1 DECEMBER 1950, Page 13

CINEMA

"Crisis." (Gaumont and Marble Arch Pavilion.)—" She Shall Have Murder." (Metropole, Victoria, on Sunday.)—" To Please a Lady." (Empire.) Crisis will inevitably be compared to State Secret seeing that they share the same story. In both a holiday-making surgeon is tricked into performing a serious operation on a reigning dictator. State Secret, however, was in the nature of a thriller, and its primary object was to keep us in a suspended condition eased, on occasions, by laughter. Crisis, on the other hand, faces the doctor's dilemma much more seriously, and far from supplying us with thrills and laughs, settles down to grave dialectics on the ethics of the case. As the surgeon, the sole representative of democracy in a stewpot of tyrants and revolutionaries, Mr. Cary Grant gives a fine solemn performance ; and Mr. Jose Ferrer, remarkably argumentative and perky for a man with a brain tumour, makes an excellent if some- what theatrical dictator. The film's virtue lies, however, in its crowd scenes, in its riots and assassinations and lootings. These are directed by Mr. Richard Brooks with much brilliance. Taken from a novel by Mr. Delano Ames, She Shall Have Murder is a pleasant easy-going thriller, not over-burdened with plausibility in the story line but nicely seasoned with reasonable and amusing dialogue in the best Ames tradition. Miss Rosamund John and Mr. Derrick de Marney are the two amateur detectives who, in attempting to write a novel centred on Miss John's office-life, find that their fictions are indeed facts, and lethal ones at that. In the pursuit of clues—and, of course, everybody in the film is suspect of the murder of Miss Mary Jerrold—they remain, I am glad to say, obstinately amateurish. Mr. Felix Aylmer as the lawyer, Miss Joyce Heron as a clerk and Mr. Harry Fowler as an odious office-boy give sturdy supporting performances and prevent one from looking too closely at the plot's manifold weaknesses.
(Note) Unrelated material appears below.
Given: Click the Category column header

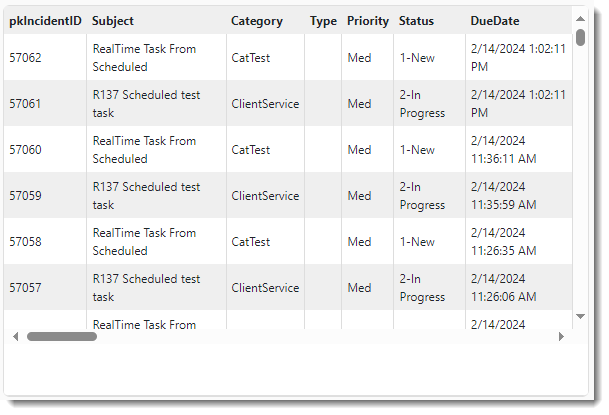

As for the film at the Empire, it defies description save from the pen of a motor mechanic, since it is ear-splittingly concentrated on car-racing. At intervals of roughly five minutes we are asked to watch Mr. Clark Gable, concealed in crash-helmet and mud, tearing round and round in a supercharged racer, and although we can just see that he is being tough and determined this hardly comes under the heading of acting. In the few quiet moments vouchsafed us he and Miss Barbara Stanwyck, also a tough baby but in the newspaper racket, get together to argue about their personal

ambitions or kiss in cave-man style. VIRGINIA GRAHAM.